Länder geben grünes Licht für Apothekenreform und Bürokratieabbau

Berlin, 12. Juni 2026 (JPD) Der Bundesrat hat in seiner 1066. Sitzung zehn vom Bundestag beschlossene Gesetze abschließend behandelt und mehreren Vorhaben zugestimmt. Im Mittelpunkt der Beratungen stand die geplante Krankenkassenreform, zu der die Länder eine umfangreiche und kritische Stellungnahme verabschiedeten. Erstmals nahmen die neu gewählten Ministerpräsidenten Cem Özdemir aus Baden-Württemberg und Gordon Schnieder aus Rheinland-Pfalz an einer Plenarsitzung teil. Zudem wurde Baden-Württembergs Innen-, Digital- und Europaminister Manuel Hagel zum Vorsitzenden des Ausschusses für Fragen der Europäischen Union gewählt.

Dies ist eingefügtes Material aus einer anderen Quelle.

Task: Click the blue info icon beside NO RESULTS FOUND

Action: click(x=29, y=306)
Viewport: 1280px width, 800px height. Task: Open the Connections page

Der Bundesrat ließ unter anderem die Apothekenreform, die Einführung der elektronischen Fußfessel zum Schutz vor häuslicher Gewalt sowie die Senkung der Luftverkehrsteuer passieren. Nach einem gescheiterten ersten Anlauf stimmten die Länder zudem Änderungen am Steuerberatungsgesetz zu. Außerdem billigten sie ein Maßnahmenpaket zum Bürokratierückbau im Geschäftsbereich des Bundesinnenministeriums sowie ein Gesetz zur Digitalisierung der Kommunikation zwischen Notaren und Gerichten.

Länder bringen eigene Gesetzesinitiativen auf den Weg

Die Länder beschlossen einen Gesetzentwurf, der den Handel mit Gegenständen von Opfern des Nationalsozialismus verbieten und unter Strafe stellen soll. In die Ausschüsse überwiesen wurde zudem eine Initiative zum Schutz deutscher Unternehmen vor internationalen Klimaklagen. Mit mehreren Entschließungen forderte der Bundesrat unter anderem eine verlässliche Förderung von Kinos, einen besseren Schutz von Regional- und Minderheitensprachen im europäischen Markenrecht sowie weniger Bürokratie im Gesundheitswesen.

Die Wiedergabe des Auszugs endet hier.